I’m a big fan of the AI in the show, for example, whereas I don’t really remember the hotel AI from the book having much of a personality at all. Correspondingly, Ortega is a bit short in the show for my expectations, but otherwise seems like a pretty flawless choice for the character.
It’s nice to find inspiration! I’m looking forward to finishing up the first season today!
Hope everyone out there is staying safe and healthy!
Plodding Plots? Plan Lots!
Writing books is a weird activity, if I haven’t made that abundantly clear yet.
I mean, honestly, I don’t know how many people out there read these posts when I actually post them (hello everyone who does!) versus people who will be viewing these posts months or maybe even years later (hello all of you fine folks!). But if you’ve been reading the last few weeks of posts, you’ll notice that the novel I’m working on (“Starocean’s Eleven” is the working title, but it will definitely be called something else when I’m done) has been causing me a lot of trouble.

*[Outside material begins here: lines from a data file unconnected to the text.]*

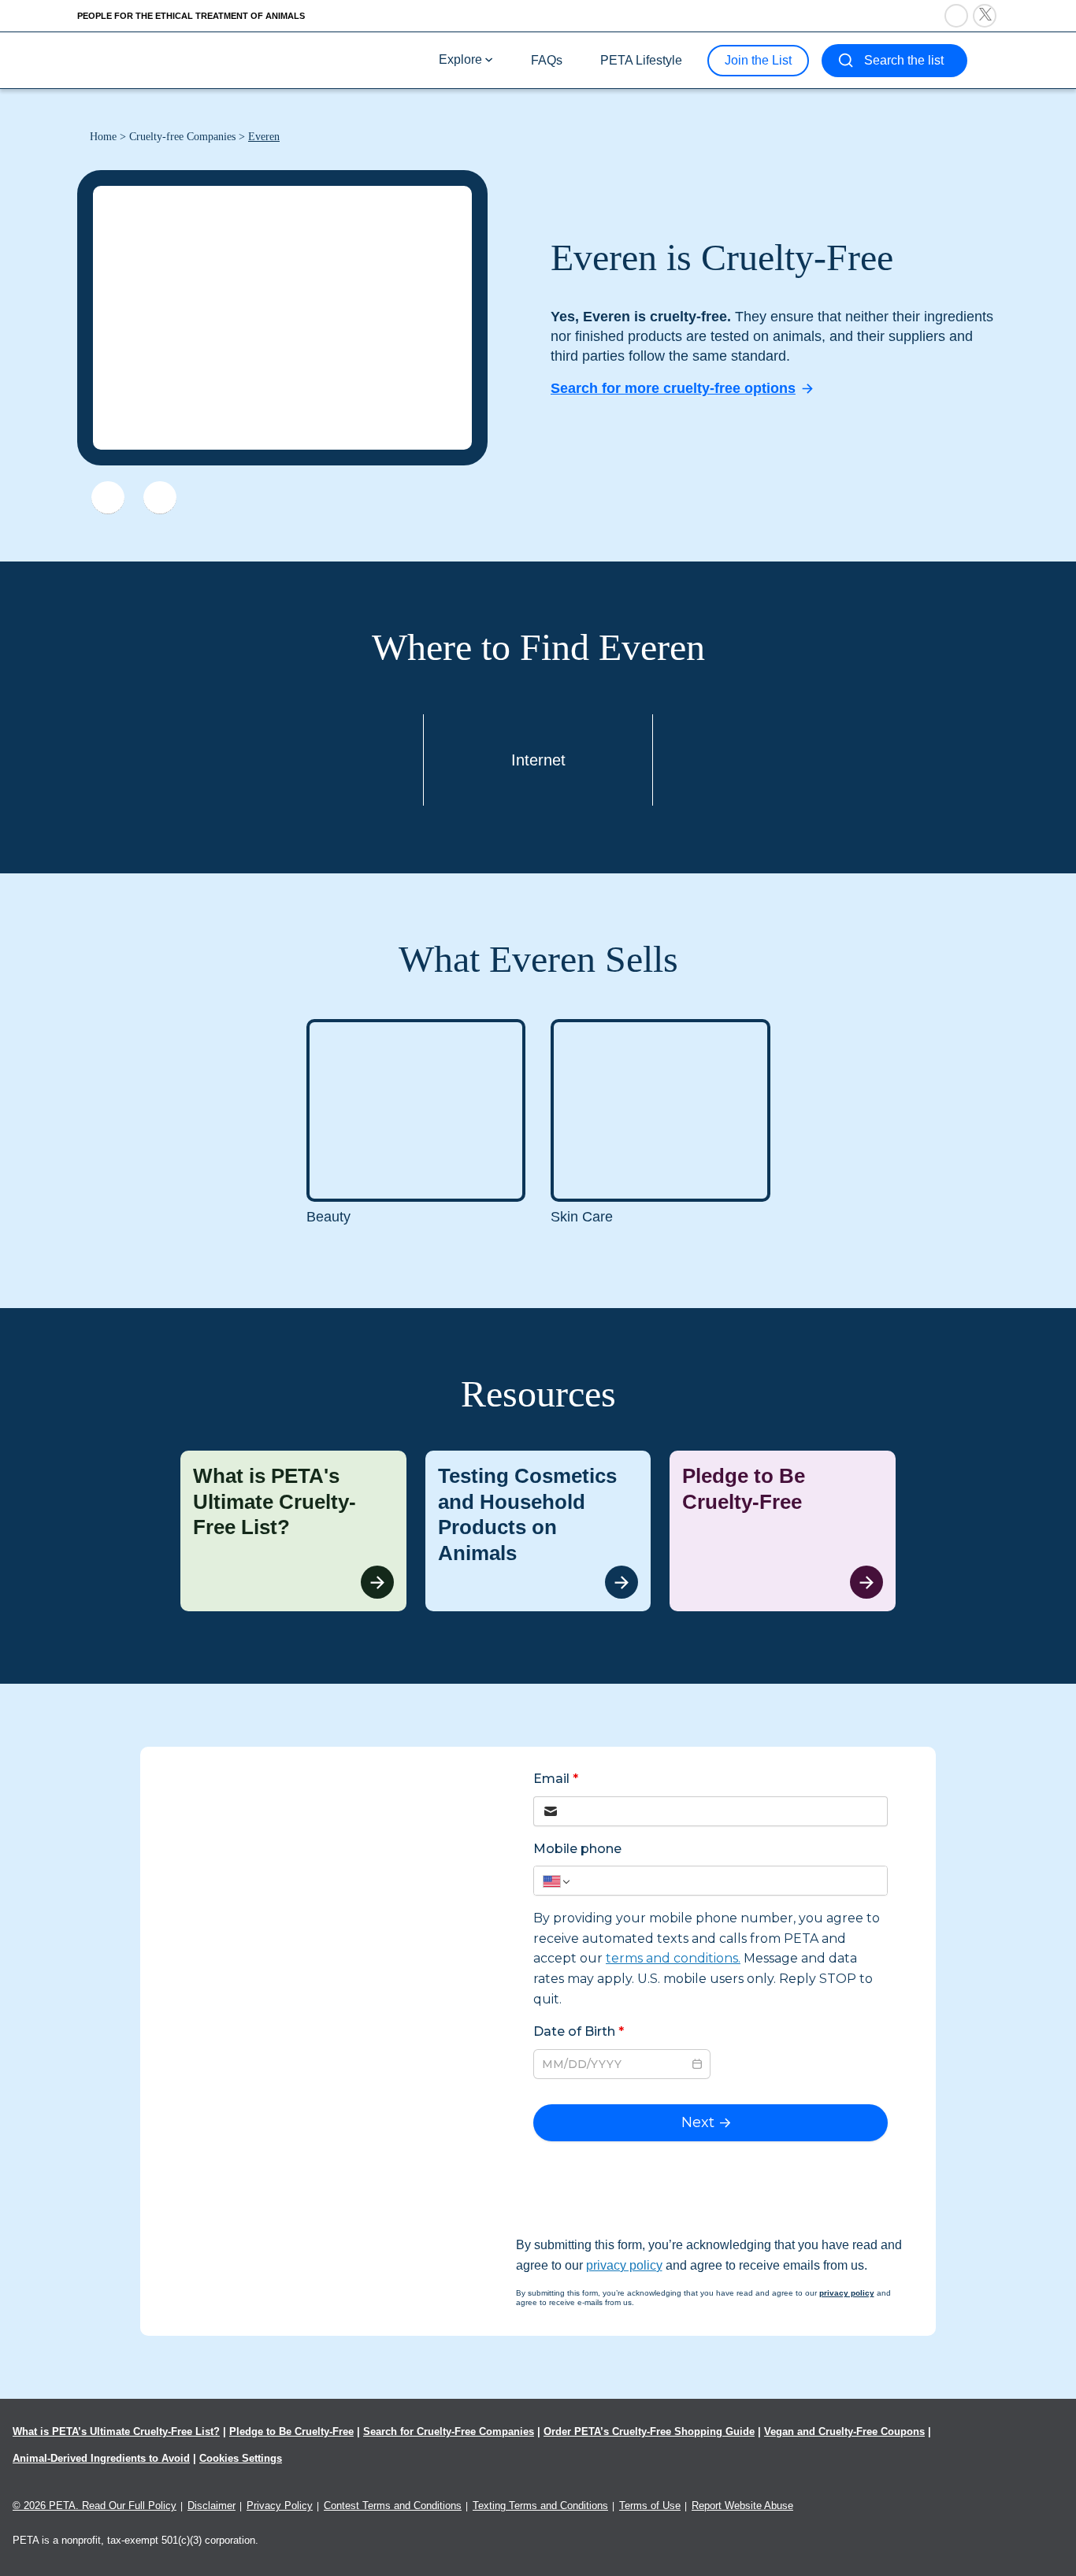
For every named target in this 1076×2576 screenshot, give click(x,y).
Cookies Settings (240, 2458)
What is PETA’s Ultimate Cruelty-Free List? (116, 2431)
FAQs (546, 60)
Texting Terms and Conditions (540, 2505)
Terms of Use (650, 2505)
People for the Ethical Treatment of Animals (191, 15)
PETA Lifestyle (641, 60)
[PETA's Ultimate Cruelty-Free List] (182, 59)
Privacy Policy (280, 2505)
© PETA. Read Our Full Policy (94, 2505)
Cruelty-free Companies (182, 137)
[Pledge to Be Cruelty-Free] (783, 1531)
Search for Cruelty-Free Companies (448, 2431)
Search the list (904, 60)
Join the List (758, 60)
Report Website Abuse (742, 2505)
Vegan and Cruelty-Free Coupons (844, 2431)
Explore (460, 59)
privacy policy (624, 2265)
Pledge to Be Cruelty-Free (291, 2431)
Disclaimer (211, 2505)
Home (103, 137)
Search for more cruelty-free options (673, 388)
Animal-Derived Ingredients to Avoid (101, 2458)
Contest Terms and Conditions (393, 2505)
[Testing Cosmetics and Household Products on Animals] (538, 1531)
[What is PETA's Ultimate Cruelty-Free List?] (293, 1531)
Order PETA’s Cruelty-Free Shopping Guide (649, 2431)
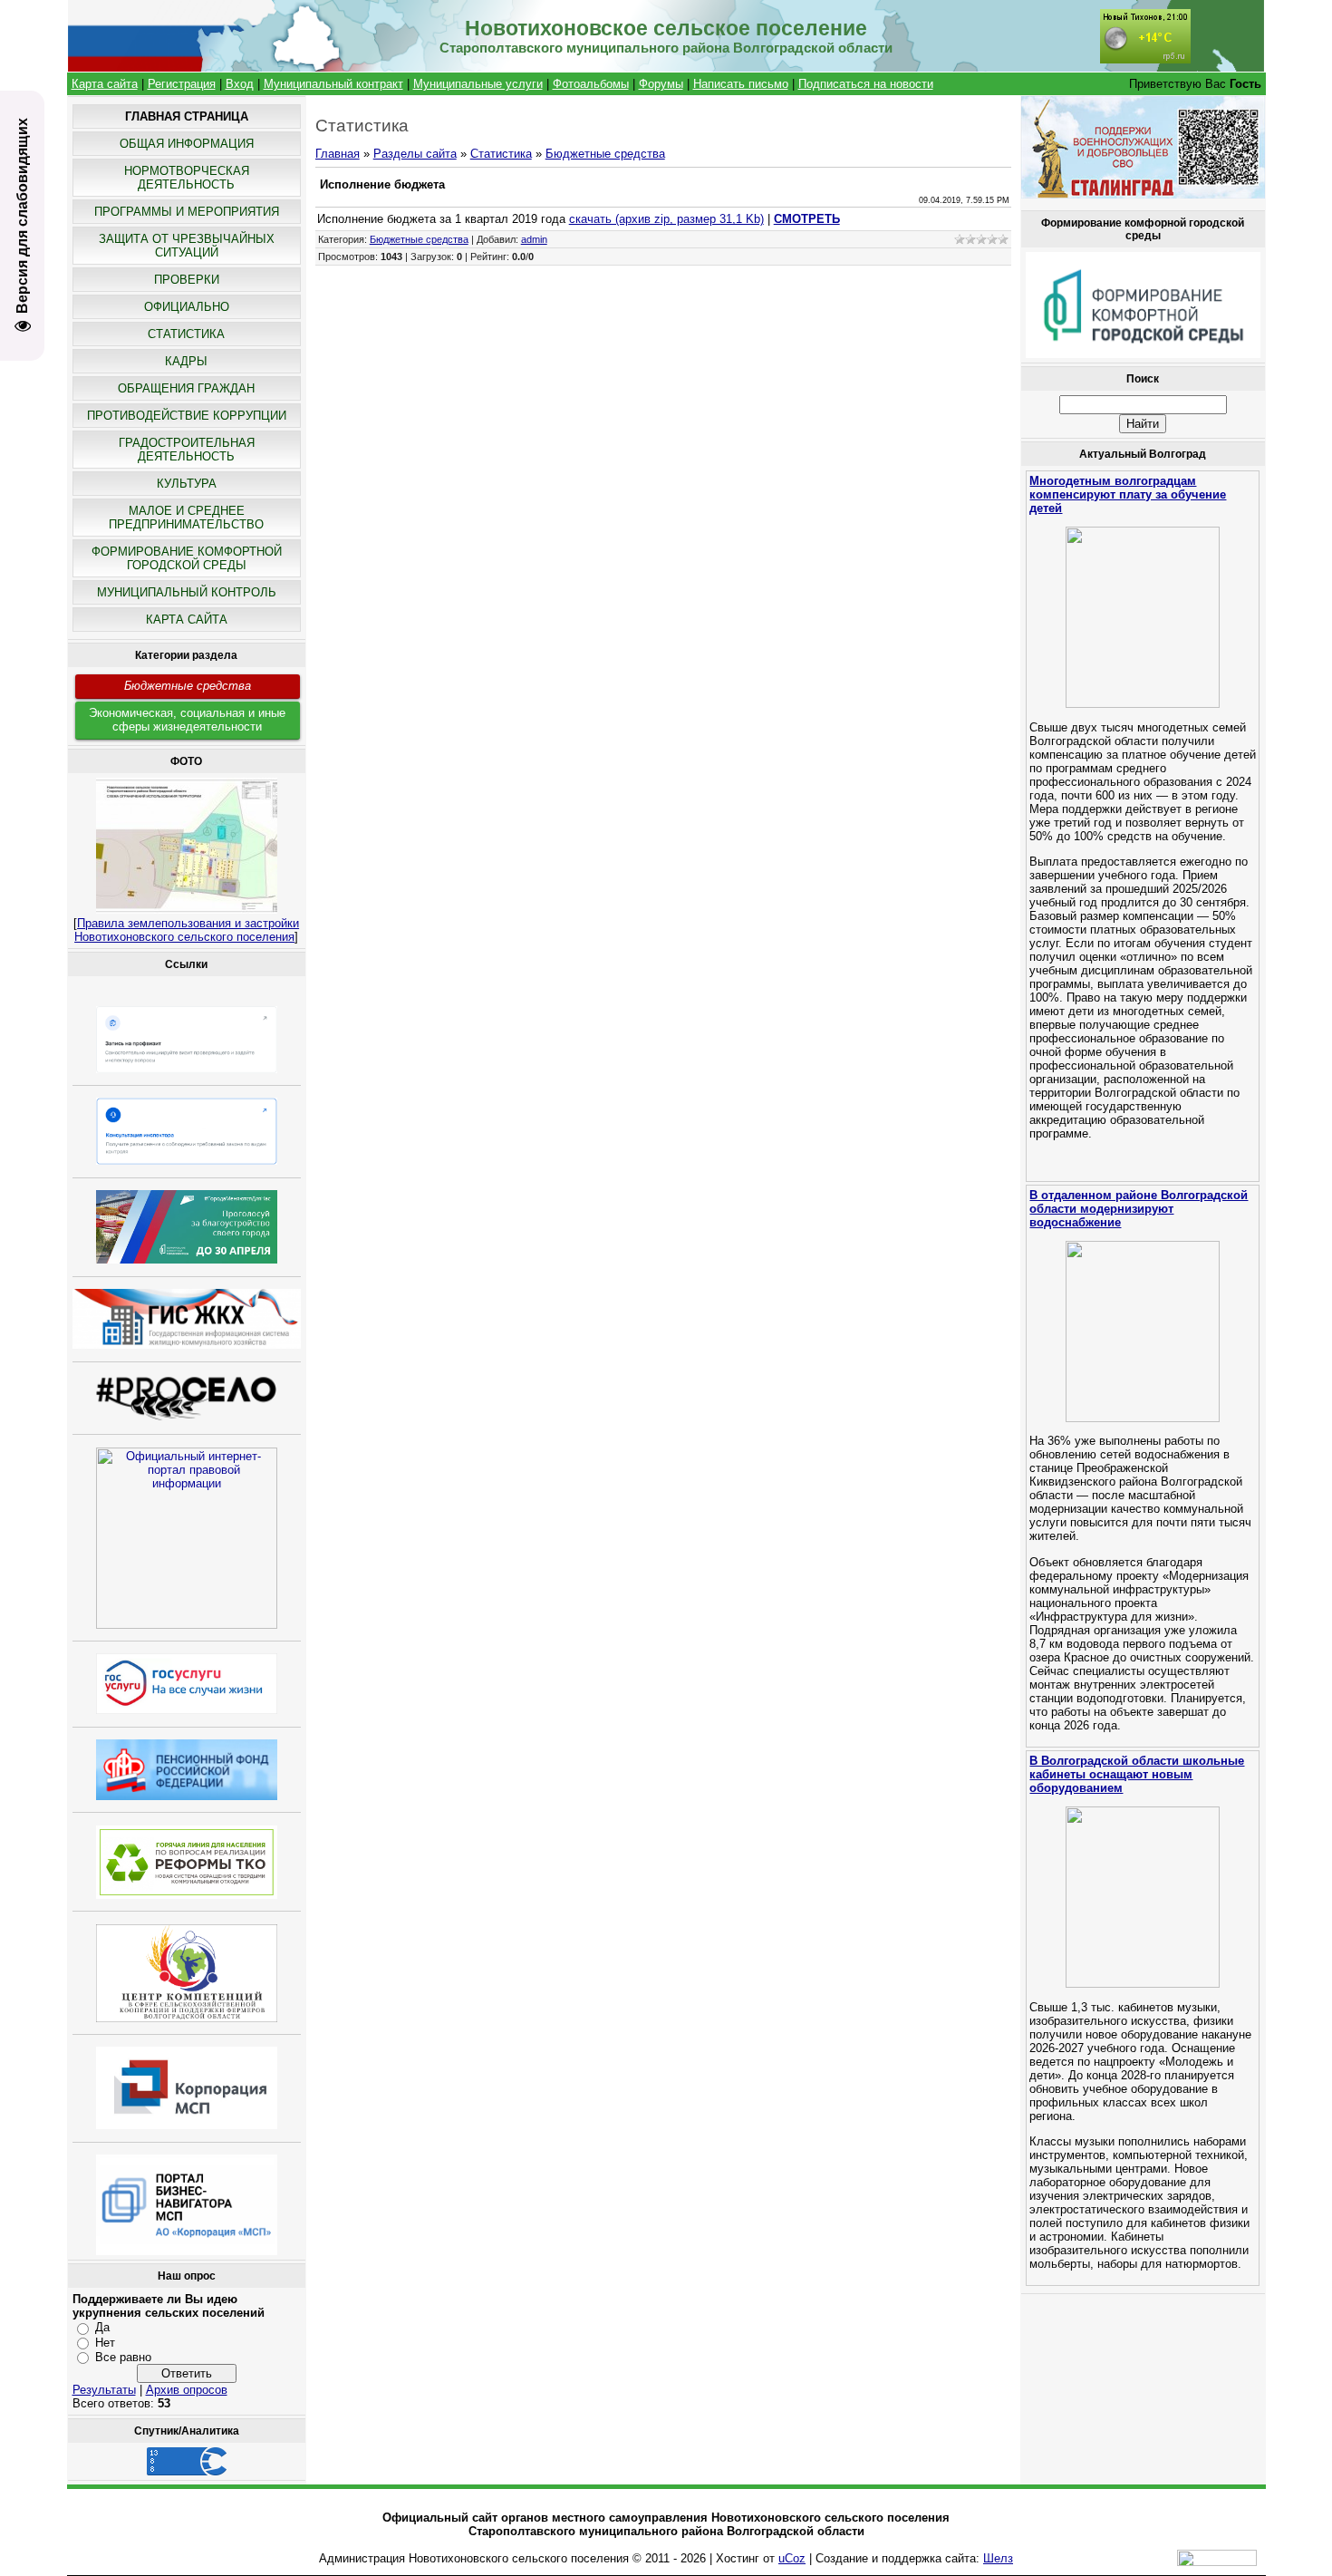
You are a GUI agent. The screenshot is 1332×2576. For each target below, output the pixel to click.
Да (102, 2327)
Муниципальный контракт (333, 84)
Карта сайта (105, 84)
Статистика (501, 153)
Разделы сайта (415, 153)
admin (534, 239)
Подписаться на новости (865, 84)
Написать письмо (740, 84)
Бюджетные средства (187, 685)
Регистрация (182, 84)
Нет (105, 2341)
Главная (337, 153)
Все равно (123, 2357)
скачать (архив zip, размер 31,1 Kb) (666, 219)
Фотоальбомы (591, 84)
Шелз (998, 2558)
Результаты (104, 2390)
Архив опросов (186, 2390)
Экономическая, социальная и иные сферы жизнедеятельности (187, 719)
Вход (240, 84)
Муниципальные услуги (478, 84)
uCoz (792, 2558)
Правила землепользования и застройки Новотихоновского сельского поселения (186, 930)
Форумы (661, 84)
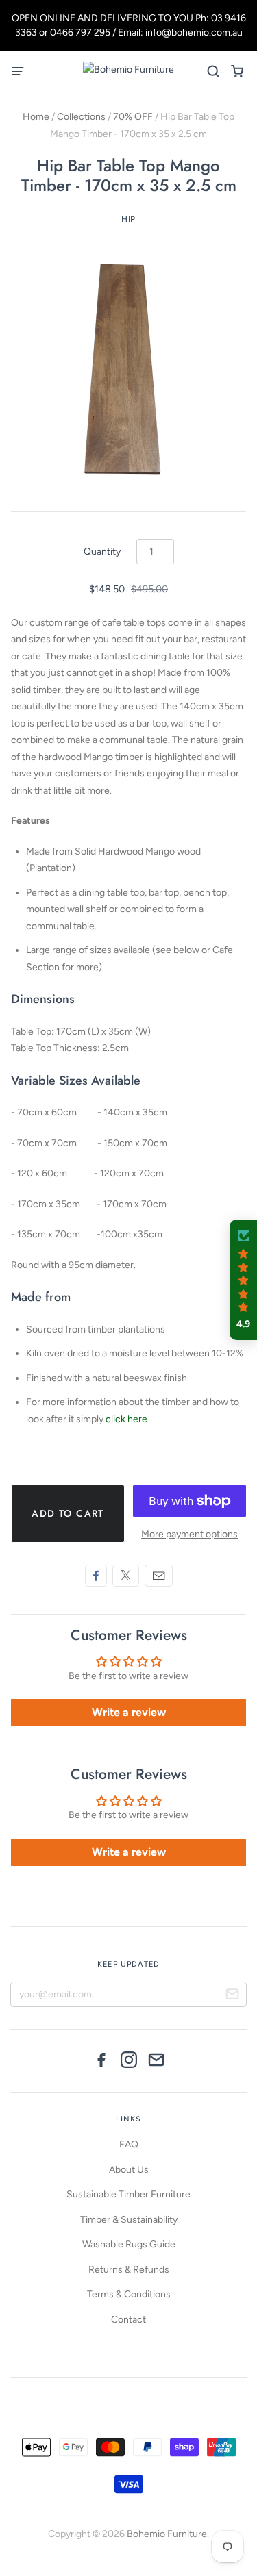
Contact (128, 2319)
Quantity (102, 551)
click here (126, 1419)
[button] (243, 1280)
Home (36, 117)
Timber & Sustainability (129, 2219)
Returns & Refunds (128, 2269)
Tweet (125, 1576)
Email (159, 1576)
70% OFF (133, 117)
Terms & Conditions (129, 2294)
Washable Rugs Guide (128, 2244)
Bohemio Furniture (167, 2534)
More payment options (189, 1534)
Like (96, 1576)
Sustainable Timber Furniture (128, 2194)
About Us (129, 2169)
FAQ (128, 2144)
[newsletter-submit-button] (232, 1996)
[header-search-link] (213, 71)
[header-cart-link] (237, 71)
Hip (128, 219)
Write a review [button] (129, 1712)
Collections (81, 117)
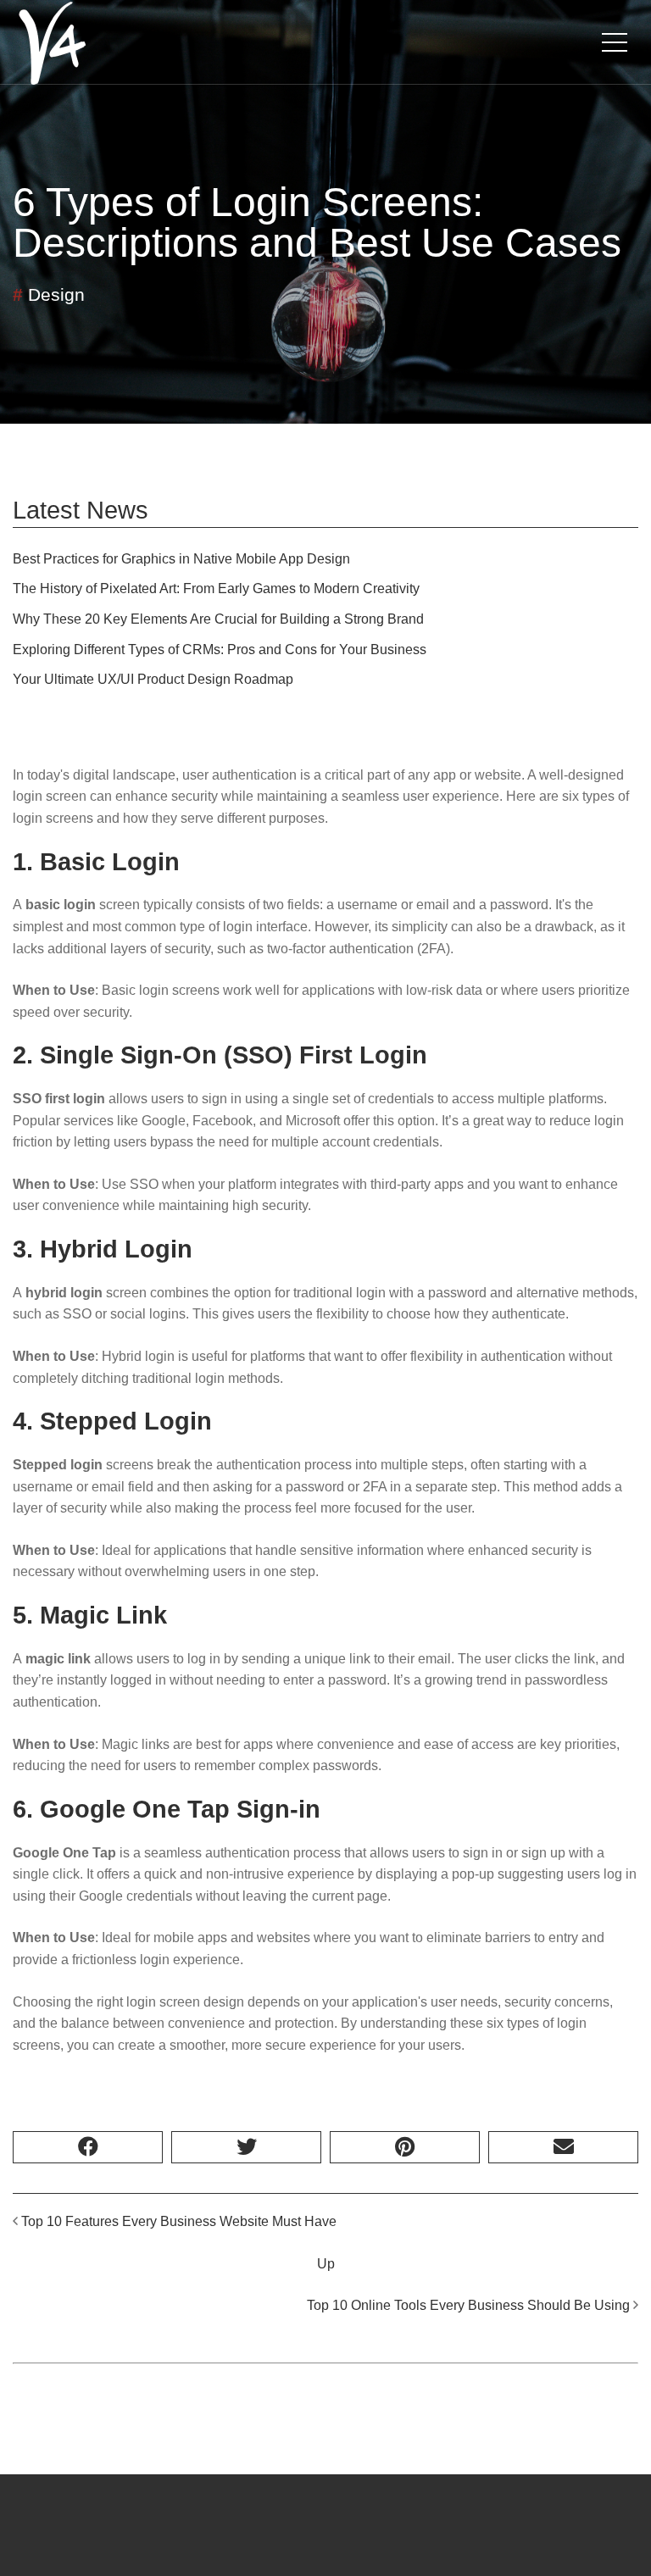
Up (326, 2264)
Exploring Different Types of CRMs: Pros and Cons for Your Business (219, 649)
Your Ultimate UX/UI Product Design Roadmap (153, 679)
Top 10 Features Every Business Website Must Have (179, 2221)
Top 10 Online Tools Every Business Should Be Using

It’s not my usual style. I’ve done a few action novels (the Tintian novels are action-adventure with a little dash of mystery thrown in), a few military sci-fi (Spinward Expanse and Starconvoy EH-76), a YA action (Queen of the AIs), and one or two space westerns (Caitlyn Morcos and Wind’s Howling Rage)… but none of them require the level of planning and careful plot that a good cyberpunk thriller requires. I kinda need to know what my characters are going to do, at least broadly speaking, before they do it, and that’s not my usual style.
I really like exploring with my characters, learning about both them and the world at the same time. I have a loose plot for Starocean’s Eleven, but each time I sit down to write a chapter I have to expand on that loose plot because so many pieces need to fit together at the end to give a “sudden but inevitable” conclusion…
The moral of the story here is that the more I want to pick up the pace in my writing, the slower I end up having to go. This is a weird workflow for me as a result, but I hope the ends will justify the means!
Hope everyone out there is staying safe and healthy!